In order to identify core developers, the researchers considered the proportion of commits made by each project contributor. Using their customized commit-based heuristic over half the projects only had one or two core developers and the median percentage of commits by the  core teams is 81% with median percentage of commits by the selected core developers being 19%.

flosscore

The study focuses on the motivation of those who have recently become core contributors and so the next step was to select developers who became core contributors in the last year of each project. This left them with a list of 380 developers. After removing those without a public email address on GitHub, were left with 151 potential survey participants.

An email was sent to these participants with two parts. First, it included the developer’s name and data on his/her percentage of commits in the project. The second part included three open-ended questions about his/her contributions to the project:

  1. What motivated you to contribute to this project?
  2. What project characteristics and practices helped you to contribute?
  3. What were the main barriers you faced to contribute?

A total of  52 answers (covering distinct projects) were received, i.e. a response rate of 34%

The questions were open ended so Thematic Analysis was used to interpret the survey answers. The results are summarized in three tables.

flosst1

The total number of Motivations in this table is 66 , 14 more than the number of survey respondents, as more than one theme could be extracted from an individual's response. The most prevalent reason for contribution to FLOSS projects was to add needed features to, or generally improve the performance of, a project they actually used. The next most cited reason was a commitment to the open source ideal as expressed in this response:

I’m also in love with the idea of people sharing tools for free in order to help build a better world and promote scientific development and improving people’s lives.

The analysis of the characteristics and practices that helped or hindered individuals in making contribution were divided into Technical and non-technical and it was the latter that predominated.

flosst2

 flosst3

Among these core contributors positive factors are cited more frequently than negative ones. The total number of responses in Table 2 is 77, 50 technical and 27 non-technical. There are only 60 responses in Table 3, again 27 are non-technical the other 22 technical.

The most common response across both tables is "Friendly community" mentioned by 13 people. In contrast there are only 4 comments about conflict or hostility. The top negative non-technical theme "Lack of time of the project leaders" cropped up 8 times whereas the converse positive aspect  "Availability of the project leasers" was mentioned 11 times. Among the technical hindrances the size and quality of the codebase or project design predominated followed by paucity of documentation, mentioned 3 times, on a par with Lack of tests and Programming language. On the other hand "Documentation" was found to be helpful by 8 people and Unit Tests by 9 people. Only  3 responses considered Programming language a helpful characteristic.

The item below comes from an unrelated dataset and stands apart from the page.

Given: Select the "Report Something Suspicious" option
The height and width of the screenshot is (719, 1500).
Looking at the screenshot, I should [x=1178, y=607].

The problem of course with asking open-ended questions is that you are relying on people's imagination to come up with answers. Had there been specific questions about major technical and  non-technical aspects - perhaps Likert scales for Quality of Codebase, Programming Language, Documentation, Friendliness of Community, Availability of Project leaders - the picture painted might have been different.

On the other hand the strength of a survey like this is that the researchers don't pre-judge the answers. Their paper at Chase 2018 has the title How to Attract Core Developers to FLOSS? A distillation of their finding from this survey should provide some good, even if rather obvious, pointers including:

  • Create a friendly community
  • Ensure project leaders are responsive to contributors
  • Avoid project complexity
  • Keep code clear and clean
  • Incorporate unit testing
  • Provide complete documentation

Whether they will also be able to come up with a strategy for achieving all these simultaneously is another matter!